Collected data entries:

-- Opening Marker --

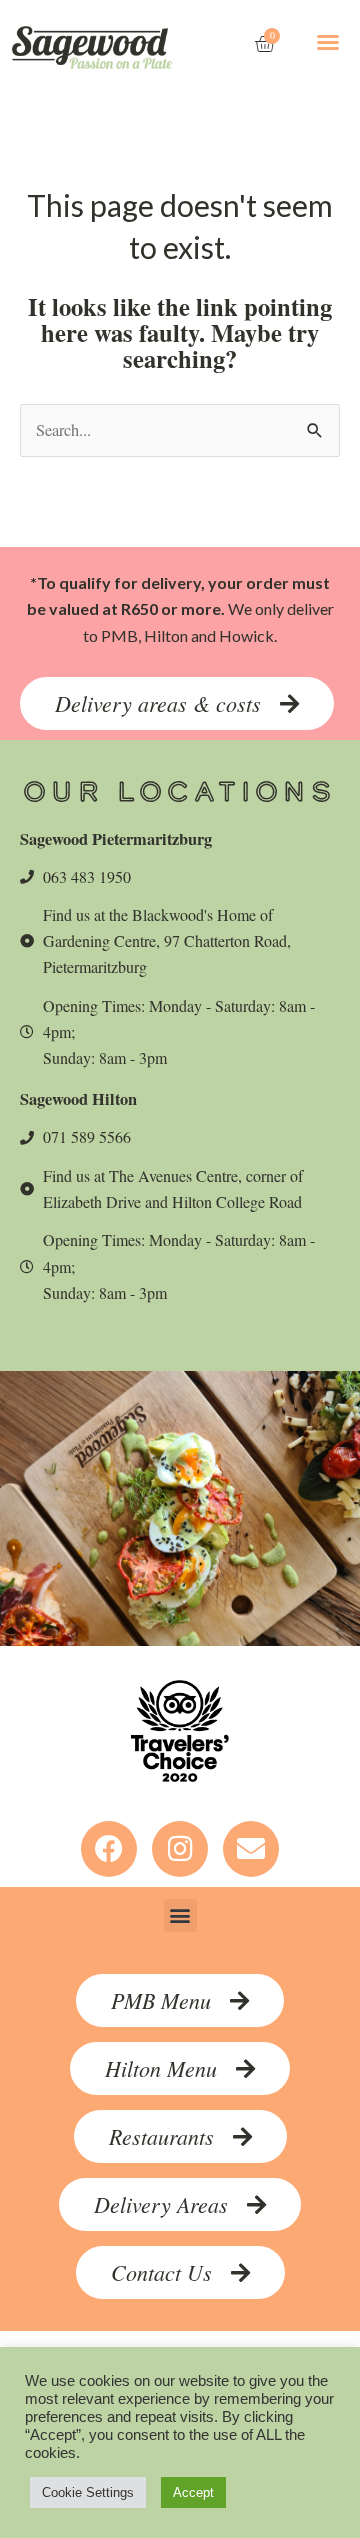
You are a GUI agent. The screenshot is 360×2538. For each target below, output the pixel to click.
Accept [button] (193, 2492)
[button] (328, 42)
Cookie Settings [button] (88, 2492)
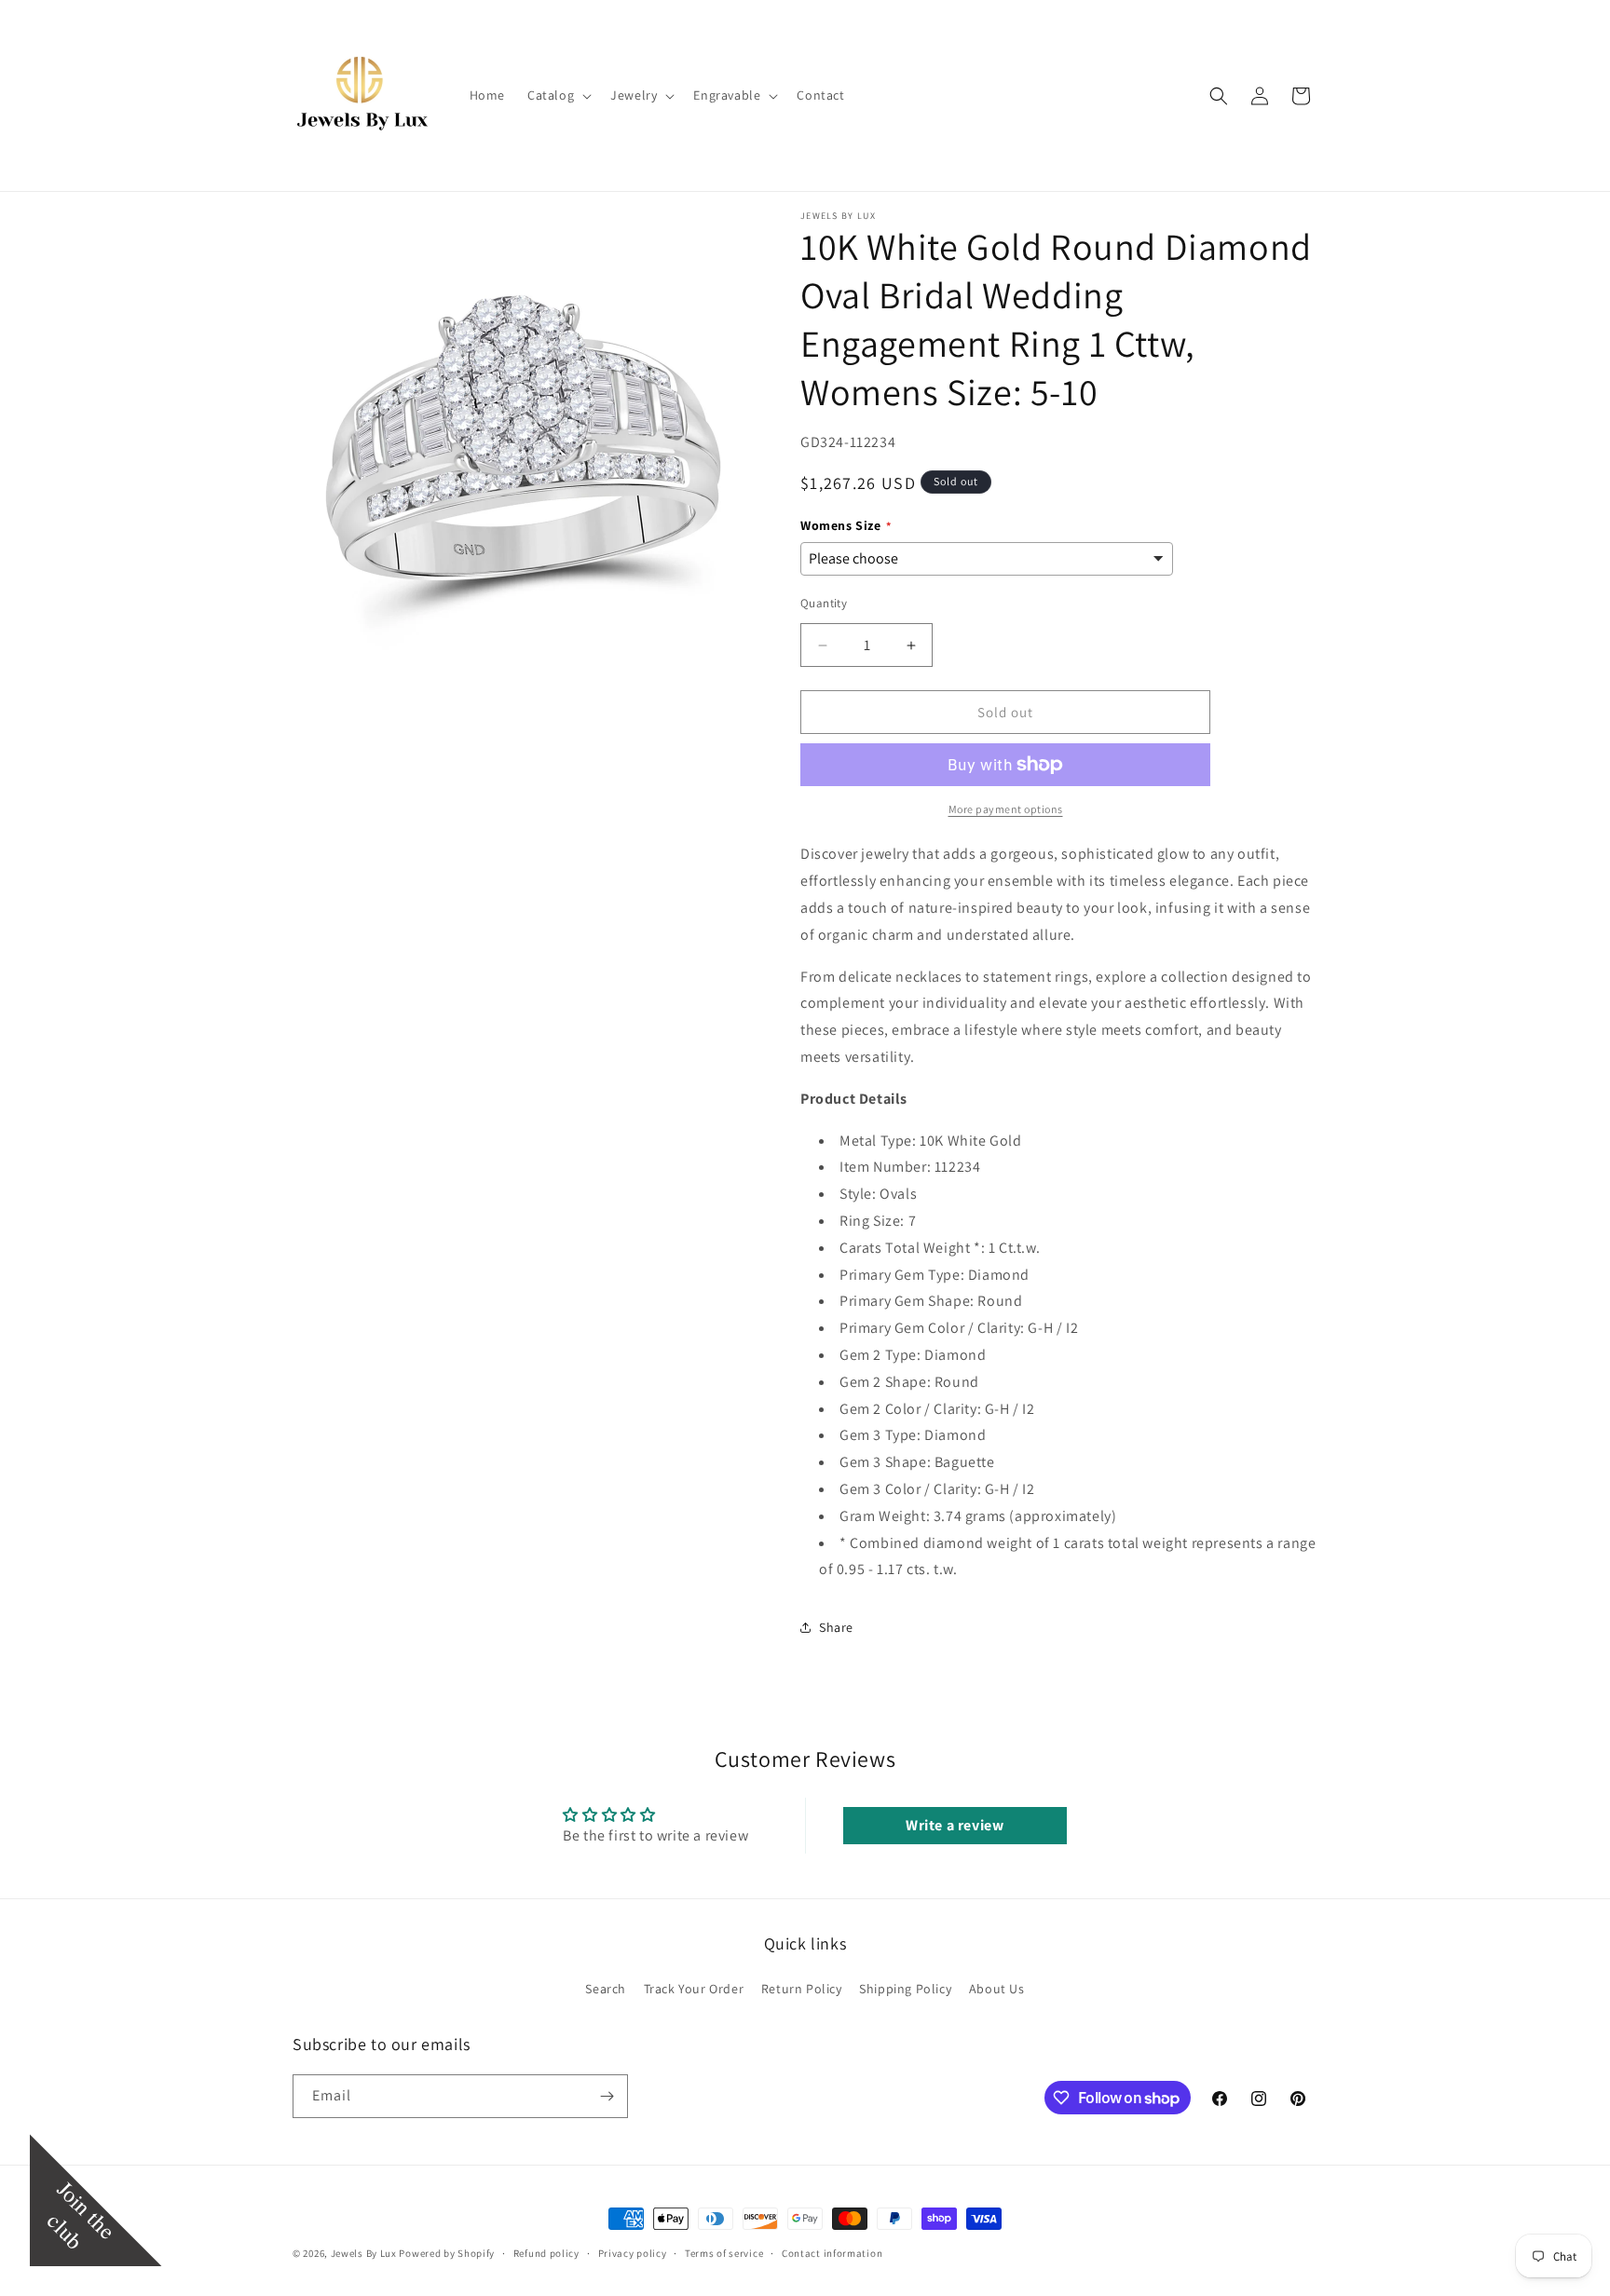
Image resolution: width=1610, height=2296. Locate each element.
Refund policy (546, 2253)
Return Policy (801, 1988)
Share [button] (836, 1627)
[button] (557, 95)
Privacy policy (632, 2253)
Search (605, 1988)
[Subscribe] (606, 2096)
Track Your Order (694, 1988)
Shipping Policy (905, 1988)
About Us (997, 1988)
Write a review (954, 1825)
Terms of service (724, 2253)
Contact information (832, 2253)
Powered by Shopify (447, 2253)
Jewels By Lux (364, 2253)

-- Closing Marker --

Aim of the task:
Set the preceding data down again word for word, omitting images.

Written reply:
You are a GUI agent. The screenshot is 360×2538. For each target below, output the pixel to click.
Accept [button] (193, 2492)
[button] (328, 42)
Cookie Settings [button] (88, 2492)
Image resolution: width=1610, height=2296. Locate each element.
Refund policy (546, 2253)
Return Policy (801, 1988)
Share [button] (836, 1627)
[button] (557, 95)
Privacy policy (632, 2253)
Search (605, 1988)
[Subscribe] (606, 2096)
Track Your Order (694, 1988)
Shipping Policy (905, 1988)
About Us (997, 1988)
Write a review (954, 1825)
Terms of service (724, 2253)
Contact information (832, 2253)
Powered by Shopify (447, 2253)
Jewels By Lux (364, 2253)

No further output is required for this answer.